## Assigned task
Please restate word for word all lines from the one containing "Given: Open the data element selector icon" to the final line of the entries, and include no pictures.

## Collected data
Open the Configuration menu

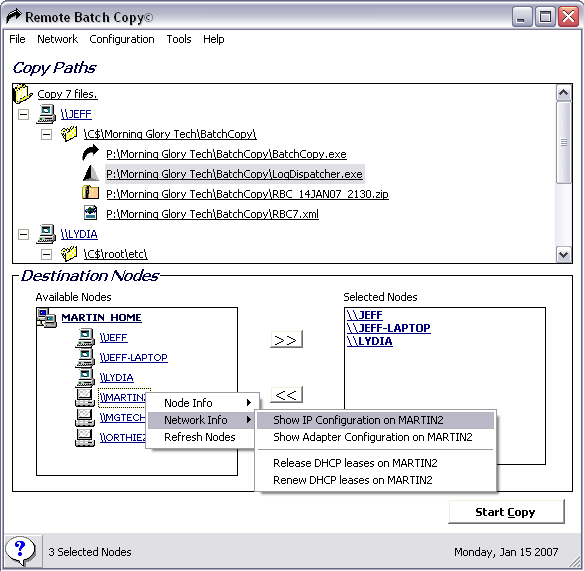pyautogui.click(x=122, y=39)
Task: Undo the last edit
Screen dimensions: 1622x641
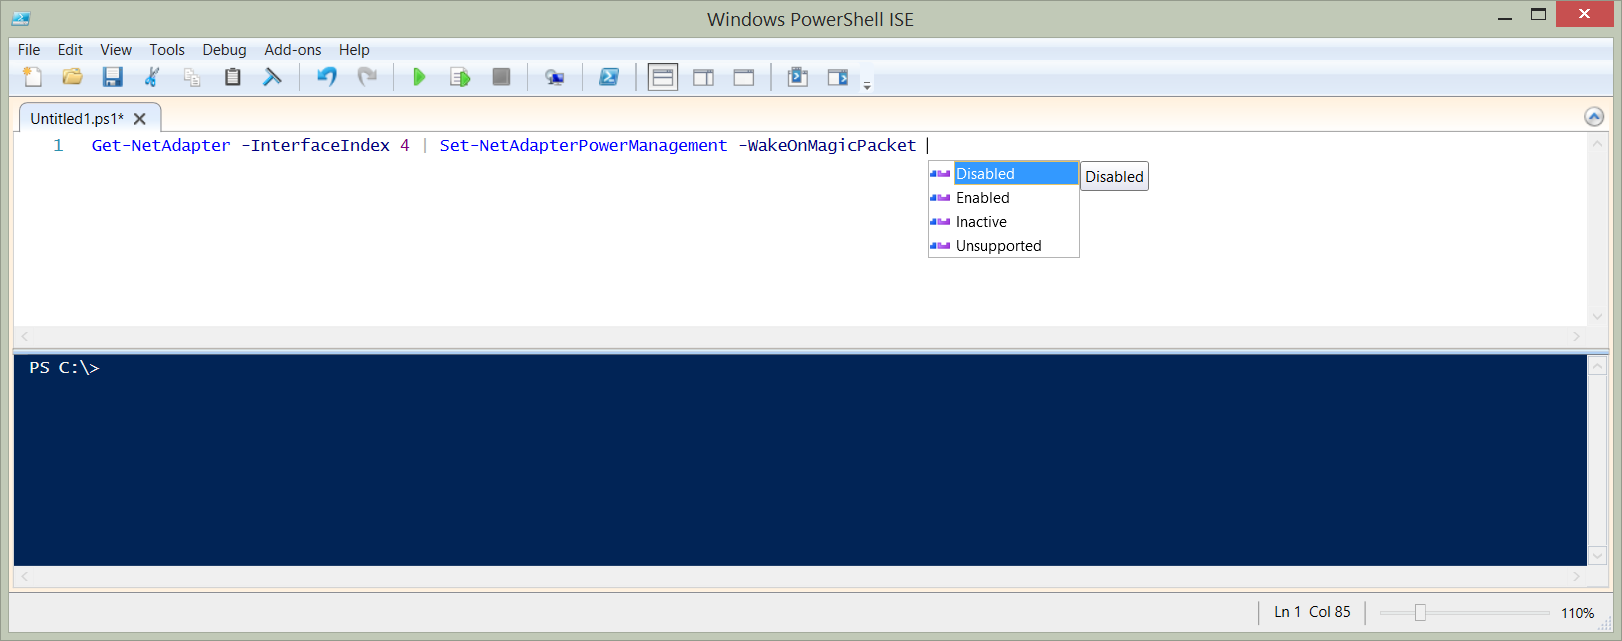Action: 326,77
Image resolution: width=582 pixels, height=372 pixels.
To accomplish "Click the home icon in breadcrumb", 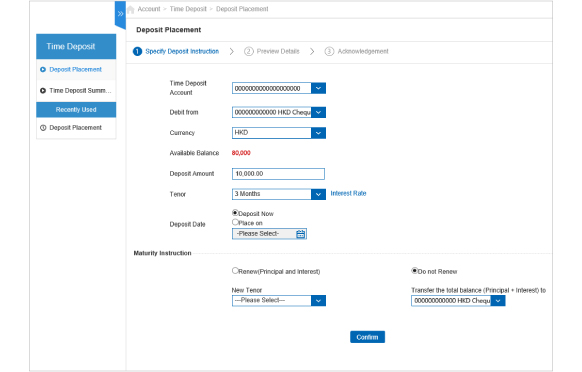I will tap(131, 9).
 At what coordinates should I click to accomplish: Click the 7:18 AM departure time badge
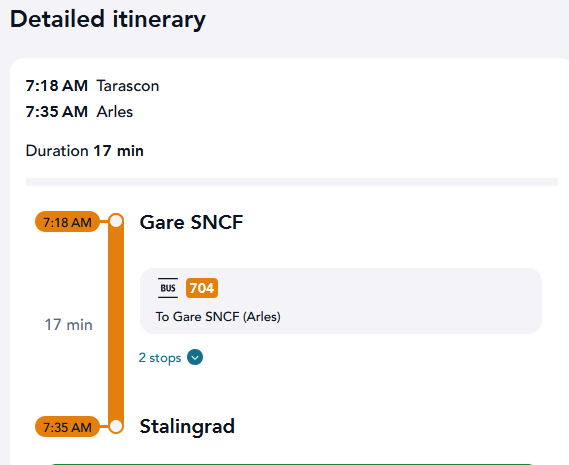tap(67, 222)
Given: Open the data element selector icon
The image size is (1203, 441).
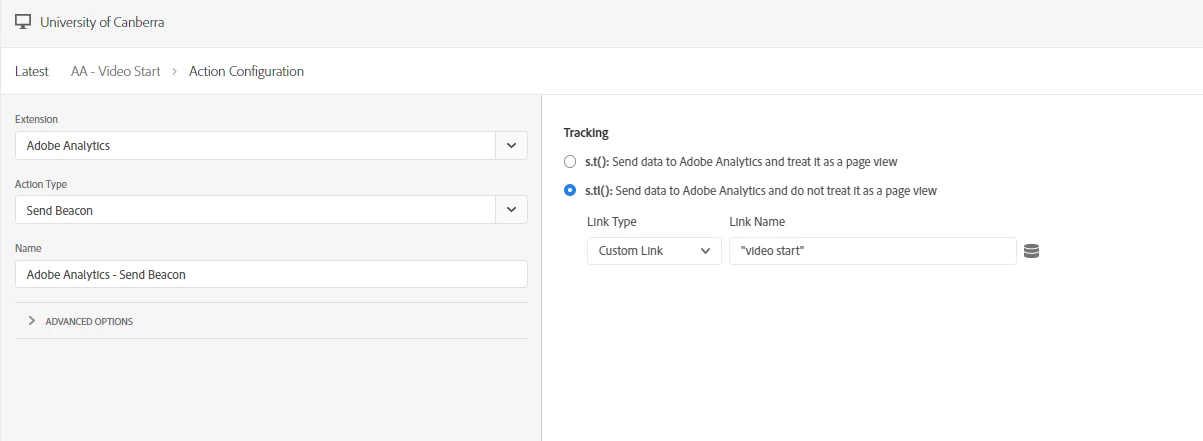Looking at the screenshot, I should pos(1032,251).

## Problem solution
Given: Open the data element selector icon
The image size is (1203, 441).
Looking at the screenshot, I should pos(1032,251).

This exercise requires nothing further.